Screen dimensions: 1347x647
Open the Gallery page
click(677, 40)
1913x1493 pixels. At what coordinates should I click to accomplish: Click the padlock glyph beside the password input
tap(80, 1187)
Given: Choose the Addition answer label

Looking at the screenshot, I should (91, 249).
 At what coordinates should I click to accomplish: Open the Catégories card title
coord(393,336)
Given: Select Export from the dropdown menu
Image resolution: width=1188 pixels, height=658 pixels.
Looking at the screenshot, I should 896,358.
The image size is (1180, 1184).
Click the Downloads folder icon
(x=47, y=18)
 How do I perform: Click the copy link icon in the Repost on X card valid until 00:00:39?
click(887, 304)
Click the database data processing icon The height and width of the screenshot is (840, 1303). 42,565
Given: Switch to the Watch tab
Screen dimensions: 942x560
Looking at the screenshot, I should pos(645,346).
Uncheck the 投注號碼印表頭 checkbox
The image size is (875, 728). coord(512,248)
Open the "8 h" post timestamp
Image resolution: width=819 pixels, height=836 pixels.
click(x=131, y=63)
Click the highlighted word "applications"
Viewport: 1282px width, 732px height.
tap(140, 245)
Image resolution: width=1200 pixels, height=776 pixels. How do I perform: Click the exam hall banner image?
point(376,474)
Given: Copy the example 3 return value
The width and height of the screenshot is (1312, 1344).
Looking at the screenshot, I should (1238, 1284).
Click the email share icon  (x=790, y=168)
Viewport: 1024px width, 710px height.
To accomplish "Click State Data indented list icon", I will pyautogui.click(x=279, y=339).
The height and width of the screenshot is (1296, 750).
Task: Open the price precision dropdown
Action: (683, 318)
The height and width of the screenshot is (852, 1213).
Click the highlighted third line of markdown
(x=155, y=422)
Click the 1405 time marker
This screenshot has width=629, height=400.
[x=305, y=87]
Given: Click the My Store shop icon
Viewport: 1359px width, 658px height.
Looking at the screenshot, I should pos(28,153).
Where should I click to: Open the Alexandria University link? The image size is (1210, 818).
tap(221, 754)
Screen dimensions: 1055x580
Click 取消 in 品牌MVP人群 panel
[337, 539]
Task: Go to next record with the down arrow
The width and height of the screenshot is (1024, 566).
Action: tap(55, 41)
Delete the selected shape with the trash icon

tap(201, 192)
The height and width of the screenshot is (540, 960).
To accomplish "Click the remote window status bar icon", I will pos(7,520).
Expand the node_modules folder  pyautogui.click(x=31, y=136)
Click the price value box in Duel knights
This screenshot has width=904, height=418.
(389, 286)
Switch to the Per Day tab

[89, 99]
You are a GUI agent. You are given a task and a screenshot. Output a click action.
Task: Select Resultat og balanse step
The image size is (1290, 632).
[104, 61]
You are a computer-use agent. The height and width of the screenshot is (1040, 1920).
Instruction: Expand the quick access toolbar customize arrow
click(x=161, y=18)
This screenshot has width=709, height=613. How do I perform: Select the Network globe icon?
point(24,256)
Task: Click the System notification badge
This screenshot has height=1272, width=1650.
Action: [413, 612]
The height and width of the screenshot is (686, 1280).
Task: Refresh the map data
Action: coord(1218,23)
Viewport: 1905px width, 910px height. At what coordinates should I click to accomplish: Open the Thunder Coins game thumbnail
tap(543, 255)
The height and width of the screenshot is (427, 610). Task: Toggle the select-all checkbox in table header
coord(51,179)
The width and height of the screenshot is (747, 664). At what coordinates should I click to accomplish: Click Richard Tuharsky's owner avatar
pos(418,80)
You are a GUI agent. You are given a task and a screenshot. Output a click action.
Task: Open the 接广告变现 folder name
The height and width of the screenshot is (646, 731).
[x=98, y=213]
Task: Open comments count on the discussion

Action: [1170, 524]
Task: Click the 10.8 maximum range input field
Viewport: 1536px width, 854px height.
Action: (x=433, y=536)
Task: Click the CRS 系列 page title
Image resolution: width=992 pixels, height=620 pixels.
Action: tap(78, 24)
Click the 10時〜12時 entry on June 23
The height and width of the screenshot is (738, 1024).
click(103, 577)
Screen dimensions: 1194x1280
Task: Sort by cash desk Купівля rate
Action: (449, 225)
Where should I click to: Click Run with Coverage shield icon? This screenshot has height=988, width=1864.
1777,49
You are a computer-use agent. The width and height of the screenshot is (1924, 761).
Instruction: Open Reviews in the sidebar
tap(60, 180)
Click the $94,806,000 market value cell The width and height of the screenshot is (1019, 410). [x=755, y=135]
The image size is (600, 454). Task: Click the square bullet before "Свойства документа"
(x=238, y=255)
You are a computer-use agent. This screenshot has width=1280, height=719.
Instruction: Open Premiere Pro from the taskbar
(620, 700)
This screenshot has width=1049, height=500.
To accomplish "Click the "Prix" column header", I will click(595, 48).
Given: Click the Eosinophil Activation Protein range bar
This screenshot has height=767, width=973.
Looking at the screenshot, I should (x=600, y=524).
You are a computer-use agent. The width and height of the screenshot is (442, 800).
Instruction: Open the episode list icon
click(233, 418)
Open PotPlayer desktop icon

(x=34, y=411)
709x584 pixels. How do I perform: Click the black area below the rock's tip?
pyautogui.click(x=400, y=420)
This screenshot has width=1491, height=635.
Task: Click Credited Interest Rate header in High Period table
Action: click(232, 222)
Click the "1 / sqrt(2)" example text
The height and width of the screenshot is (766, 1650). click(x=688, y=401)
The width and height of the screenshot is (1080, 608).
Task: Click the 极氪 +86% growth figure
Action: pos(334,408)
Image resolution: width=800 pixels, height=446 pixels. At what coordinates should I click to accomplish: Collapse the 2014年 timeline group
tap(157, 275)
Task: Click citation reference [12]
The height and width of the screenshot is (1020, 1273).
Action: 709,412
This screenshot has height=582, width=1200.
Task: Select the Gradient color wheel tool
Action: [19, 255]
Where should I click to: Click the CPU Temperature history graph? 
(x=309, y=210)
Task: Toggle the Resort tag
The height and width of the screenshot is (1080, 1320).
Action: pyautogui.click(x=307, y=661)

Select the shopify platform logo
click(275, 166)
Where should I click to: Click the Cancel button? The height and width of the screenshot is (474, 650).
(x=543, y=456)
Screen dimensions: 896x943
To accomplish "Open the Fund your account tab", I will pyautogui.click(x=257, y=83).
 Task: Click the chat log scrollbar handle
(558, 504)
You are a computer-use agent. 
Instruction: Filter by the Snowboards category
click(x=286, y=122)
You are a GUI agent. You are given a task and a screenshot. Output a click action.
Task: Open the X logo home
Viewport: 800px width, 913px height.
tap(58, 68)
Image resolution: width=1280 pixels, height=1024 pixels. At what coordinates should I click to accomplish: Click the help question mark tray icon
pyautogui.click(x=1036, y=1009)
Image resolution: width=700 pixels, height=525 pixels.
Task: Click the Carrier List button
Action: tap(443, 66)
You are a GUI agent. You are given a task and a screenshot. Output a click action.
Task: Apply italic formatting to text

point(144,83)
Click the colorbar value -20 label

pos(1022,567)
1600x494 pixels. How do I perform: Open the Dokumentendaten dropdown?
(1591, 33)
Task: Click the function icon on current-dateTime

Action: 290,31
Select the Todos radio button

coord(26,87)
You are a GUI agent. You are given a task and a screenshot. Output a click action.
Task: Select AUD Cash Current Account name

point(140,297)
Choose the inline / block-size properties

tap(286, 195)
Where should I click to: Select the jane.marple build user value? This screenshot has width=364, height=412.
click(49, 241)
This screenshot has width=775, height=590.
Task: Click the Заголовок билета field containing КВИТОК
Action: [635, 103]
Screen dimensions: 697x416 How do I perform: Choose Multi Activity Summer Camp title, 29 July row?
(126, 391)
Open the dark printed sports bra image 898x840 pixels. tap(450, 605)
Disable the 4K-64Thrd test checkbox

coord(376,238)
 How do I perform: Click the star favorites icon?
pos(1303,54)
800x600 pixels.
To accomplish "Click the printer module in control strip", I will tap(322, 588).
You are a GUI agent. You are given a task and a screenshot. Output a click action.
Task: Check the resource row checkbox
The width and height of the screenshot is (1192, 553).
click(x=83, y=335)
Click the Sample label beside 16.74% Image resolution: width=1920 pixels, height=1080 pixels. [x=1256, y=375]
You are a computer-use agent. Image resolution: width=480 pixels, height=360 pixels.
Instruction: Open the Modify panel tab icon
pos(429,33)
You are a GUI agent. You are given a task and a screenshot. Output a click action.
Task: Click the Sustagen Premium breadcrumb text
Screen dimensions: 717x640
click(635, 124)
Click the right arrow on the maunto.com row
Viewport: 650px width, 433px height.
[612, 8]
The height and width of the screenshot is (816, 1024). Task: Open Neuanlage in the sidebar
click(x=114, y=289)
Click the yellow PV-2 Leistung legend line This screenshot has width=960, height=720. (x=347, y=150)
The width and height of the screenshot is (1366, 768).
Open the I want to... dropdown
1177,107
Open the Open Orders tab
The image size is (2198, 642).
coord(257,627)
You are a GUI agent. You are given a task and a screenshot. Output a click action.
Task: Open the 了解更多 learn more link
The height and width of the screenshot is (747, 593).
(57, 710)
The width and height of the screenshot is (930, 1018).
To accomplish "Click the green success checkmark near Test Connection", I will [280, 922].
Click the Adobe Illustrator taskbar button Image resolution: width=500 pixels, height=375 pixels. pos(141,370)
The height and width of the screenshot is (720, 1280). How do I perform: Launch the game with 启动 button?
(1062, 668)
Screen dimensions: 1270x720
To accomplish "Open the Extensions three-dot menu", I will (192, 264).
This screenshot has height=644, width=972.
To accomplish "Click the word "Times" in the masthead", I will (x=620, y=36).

_____

• WHAT THE TASK REQUIRES
Please set down exactly the lines running from the one with "Task: Open the 了解更多 learn more link" to the last line of the entries above, both of them included, and no others.

• RESULT FOR THIS TASK
Task: Open the 了解更多 learn more link
The height and width of the screenshot is (747, 593).
(57, 710)
The width and height of the screenshot is (930, 1018).
To accomplish "Click the green success checkmark near Test Connection", I will [280, 922].
Click the Adobe Illustrator taskbar button Image resolution: width=500 pixels, height=375 pixels. pos(141,370)
The height and width of the screenshot is (720, 1280). How do I perform: Launch the game with 启动 button?
(1062, 668)
Screen dimensions: 1270x720
To accomplish "Open the Extensions three-dot menu", I will (192, 264).
This screenshot has height=644, width=972.
To accomplish "Click the word "Times" in the masthead", I will (x=620, y=36).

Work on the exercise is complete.